WHAT TO WORK ON:
Reproduce all of the data that follows, character for character.

Records from a data source:
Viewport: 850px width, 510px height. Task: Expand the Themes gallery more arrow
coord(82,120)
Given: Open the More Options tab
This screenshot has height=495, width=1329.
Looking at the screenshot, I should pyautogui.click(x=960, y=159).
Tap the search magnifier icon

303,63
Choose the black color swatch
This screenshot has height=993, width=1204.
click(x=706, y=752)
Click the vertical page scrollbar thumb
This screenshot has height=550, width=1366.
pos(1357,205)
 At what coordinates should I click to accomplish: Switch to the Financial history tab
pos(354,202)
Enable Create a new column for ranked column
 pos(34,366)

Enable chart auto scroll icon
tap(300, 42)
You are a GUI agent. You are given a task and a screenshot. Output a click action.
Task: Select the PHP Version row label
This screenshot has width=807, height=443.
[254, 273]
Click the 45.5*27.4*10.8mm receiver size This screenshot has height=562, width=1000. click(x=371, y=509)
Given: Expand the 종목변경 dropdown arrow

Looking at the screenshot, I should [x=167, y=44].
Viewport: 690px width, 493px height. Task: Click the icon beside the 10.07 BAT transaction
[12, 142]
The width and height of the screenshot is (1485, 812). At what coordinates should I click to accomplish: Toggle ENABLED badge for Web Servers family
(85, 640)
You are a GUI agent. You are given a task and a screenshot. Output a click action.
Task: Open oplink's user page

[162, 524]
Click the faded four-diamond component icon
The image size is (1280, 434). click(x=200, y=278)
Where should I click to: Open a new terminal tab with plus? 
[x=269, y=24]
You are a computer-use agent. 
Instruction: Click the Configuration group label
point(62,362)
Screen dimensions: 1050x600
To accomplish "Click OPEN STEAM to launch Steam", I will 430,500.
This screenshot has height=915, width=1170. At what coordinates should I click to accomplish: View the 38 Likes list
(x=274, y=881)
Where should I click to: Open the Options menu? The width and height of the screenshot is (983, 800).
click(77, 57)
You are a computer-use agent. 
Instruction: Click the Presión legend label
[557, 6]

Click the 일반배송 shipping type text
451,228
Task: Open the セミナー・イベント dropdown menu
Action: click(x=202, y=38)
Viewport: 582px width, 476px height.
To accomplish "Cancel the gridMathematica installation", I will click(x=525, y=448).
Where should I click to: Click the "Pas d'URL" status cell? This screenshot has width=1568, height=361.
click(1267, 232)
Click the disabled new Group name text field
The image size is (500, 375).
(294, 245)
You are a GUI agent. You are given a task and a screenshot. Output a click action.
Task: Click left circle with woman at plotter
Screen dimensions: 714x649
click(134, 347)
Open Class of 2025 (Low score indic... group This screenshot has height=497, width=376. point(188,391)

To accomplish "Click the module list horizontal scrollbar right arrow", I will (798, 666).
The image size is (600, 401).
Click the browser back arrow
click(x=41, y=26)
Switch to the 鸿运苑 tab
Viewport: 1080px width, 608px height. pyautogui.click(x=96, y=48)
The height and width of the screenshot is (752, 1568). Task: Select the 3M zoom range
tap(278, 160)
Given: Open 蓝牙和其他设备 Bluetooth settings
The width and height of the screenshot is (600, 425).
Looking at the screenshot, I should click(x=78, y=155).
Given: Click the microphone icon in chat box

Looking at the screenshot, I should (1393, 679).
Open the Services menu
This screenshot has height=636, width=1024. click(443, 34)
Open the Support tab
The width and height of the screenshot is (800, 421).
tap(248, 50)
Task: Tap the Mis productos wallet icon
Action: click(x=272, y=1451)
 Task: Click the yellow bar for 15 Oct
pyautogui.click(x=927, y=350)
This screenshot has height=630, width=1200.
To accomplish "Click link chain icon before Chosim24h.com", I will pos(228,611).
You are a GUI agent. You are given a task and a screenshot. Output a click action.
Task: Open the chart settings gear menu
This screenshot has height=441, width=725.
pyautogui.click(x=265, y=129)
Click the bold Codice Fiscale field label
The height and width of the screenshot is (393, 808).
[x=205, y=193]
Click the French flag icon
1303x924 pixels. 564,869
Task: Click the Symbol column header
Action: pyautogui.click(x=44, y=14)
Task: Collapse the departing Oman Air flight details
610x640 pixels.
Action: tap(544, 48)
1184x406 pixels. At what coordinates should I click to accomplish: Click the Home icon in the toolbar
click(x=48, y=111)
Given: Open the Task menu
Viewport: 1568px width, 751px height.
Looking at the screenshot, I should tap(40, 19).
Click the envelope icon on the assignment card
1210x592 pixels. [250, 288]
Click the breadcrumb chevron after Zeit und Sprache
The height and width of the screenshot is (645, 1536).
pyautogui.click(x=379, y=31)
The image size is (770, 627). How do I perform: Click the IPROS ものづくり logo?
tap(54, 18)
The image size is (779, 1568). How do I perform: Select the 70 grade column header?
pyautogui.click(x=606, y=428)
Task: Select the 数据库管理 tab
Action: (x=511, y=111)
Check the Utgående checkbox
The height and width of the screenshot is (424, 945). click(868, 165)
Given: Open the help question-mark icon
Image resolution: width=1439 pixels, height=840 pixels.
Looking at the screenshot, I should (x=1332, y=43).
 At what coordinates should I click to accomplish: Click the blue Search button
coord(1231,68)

TASK ANSWER:
Viewport: 850px width, 510px height. Task: Expand the Themes gallery more arrow
coord(82,120)
Given: Open the More Options tab
This screenshot has height=495, width=1329.
Looking at the screenshot, I should pyautogui.click(x=960, y=159).
Tap the search magnifier icon

303,63
Choose the black color swatch
This screenshot has height=993, width=1204.
click(x=706, y=752)
Click the vertical page scrollbar thumb
This screenshot has height=550, width=1366.
pos(1357,205)
 At what coordinates should I click to accomplish: Switch to the Financial history tab
pos(354,202)
Enable Create a new column for ranked column
 pos(34,366)

Enable chart auto scroll icon
tap(300, 42)
You are a GUI agent. You are given a task and a screenshot. Output a click action.
Task: Select the PHP Version row label
This screenshot has width=807, height=443.
[254, 273]
Click the 45.5*27.4*10.8mm receiver size This screenshot has height=562, width=1000. click(x=371, y=509)
Given: Expand the 종목변경 dropdown arrow

Looking at the screenshot, I should [x=167, y=44].
Viewport: 690px width, 493px height. Task: Click the icon beside the 10.07 BAT transaction
[12, 142]
The width and height of the screenshot is (1485, 812). At what coordinates should I click to accomplish: Toggle ENABLED badge for Web Servers family
(85, 640)
You are a GUI agent. You are given a task and a screenshot. Output a click action.
Task: Open oplink's user page

[162, 524]
Click the faded four-diamond component icon
The image size is (1280, 434). click(x=200, y=278)
Where should I click to: Open a new terminal tab with plus? 
[x=269, y=24]
You are a computer-use agent. 
Instruction: Click the Configuration group label
point(62,362)
Screen dimensions: 1050x600
To accomplish "Click OPEN STEAM to launch Steam", I will 430,500.
This screenshot has height=915, width=1170. At what coordinates should I click to accomplish: View the 38 Likes list
(x=274, y=881)
Where should I click to: Open the Options menu? The width and height of the screenshot is (983, 800).
click(77, 57)
You are a computer-use agent. 
Instruction: Click the Presión legend label
[557, 6]

Click the 일반배송 shipping type text
451,228
Task: Open the セミナー・イベント dropdown menu
Action: click(x=202, y=38)
Viewport: 582px width, 476px height.
To accomplish "Cancel the gridMathematica installation", I will click(x=525, y=448).
Where should I click to: Click the "Pas d'URL" status cell? This screenshot has width=1568, height=361.
click(1267, 232)
Click the disabled new Group name text field
The image size is (500, 375).
(294, 245)
You are a GUI agent. You are given a task and a screenshot. Output a click action.
Task: Click left circle with woman at plotter
Screen dimensions: 714x649
click(134, 347)
Open Class of 2025 (Low score indic... group This screenshot has height=497, width=376. point(188,391)

To accomplish "Click the module list horizontal scrollbar right arrow", I will (798, 666).
The image size is (600, 401).
Click the browser back arrow
click(x=41, y=26)
Switch to the 鸿运苑 tab
Viewport: 1080px width, 608px height. pyautogui.click(x=96, y=48)
The height and width of the screenshot is (752, 1568). Task: Select the 3M zoom range
tap(278, 160)
Given: Open 蓝牙和其他设备 Bluetooth settings
The width and height of the screenshot is (600, 425).
Looking at the screenshot, I should click(x=78, y=155).
Given: Click the microphone icon in chat box

Looking at the screenshot, I should (1393, 679).
Open the Services menu
This screenshot has height=636, width=1024. click(443, 34)
Open the Support tab
The width and height of the screenshot is (800, 421).
tap(248, 50)
Task: Tap the Mis productos wallet icon
Action: click(x=272, y=1451)
 Task: Click the yellow bar for 15 Oct
pyautogui.click(x=927, y=350)
This screenshot has height=630, width=1200.
To accomplish "Click link chain icon before Chosim24h.com", I will pos(228,611).
You are a GUI agent. You are given a task and a screenshot. Output a click action.
Task: Open the chart settings gear menu
This screenshot has height=441, width=725.
pyautogui.click(x=265, y=129)
Click the bold Codice Fiscale field label
The height and width of the screenshot is (393, 808).
[x=205, y=193]
Click the French flag icon
1303x924 pixels. 564,869
Task: Click the Symbol column header
Action: pyautogui.click(x=44, y=14)
Task: Collapse the departing Oman Air flight details
610x640 pixels.
Action: tap(544, 48)
1184x406 pixels. At what coordinates should I click to accomplish: Click the Home icon in the toolbar
click(x=48, y=111)
Given: Open the Task menu
Viewport: 1568px width, 751px height.
Looking at the screenshot, I should tap(40, 19).
Click the envelope icon on the assignment card
1210x592 pixels. [250, 288]
Click the breadcrumb chevron after Zeit und Sprache
The height and width of the screenshot is (645, 1536).
pyautogui.click(x=379, y=31)
The image size is (770, 627). How do I perform: Click the IPROS ものづくり logo?
tap(54, 18)
The image size is (779, 1568). How do I perform: Select the 70 grade column header?
pyautogui.click(x=606, y=428)
Task: Select the 数据库管理 tab
Action: (x=511, y=111)
Check the Utgående checkbox
The height and width of the screenshot is (424, 945). click(868, 165)
Given: Open the help question-mark icon
Image resolution: width=1439 pixels, height=840 pixels.
Looking at the screenshot, I should (x=1332, y=43).
 At what coordinates should I click to accomplish: Click the blue Search button
coord(1231,68)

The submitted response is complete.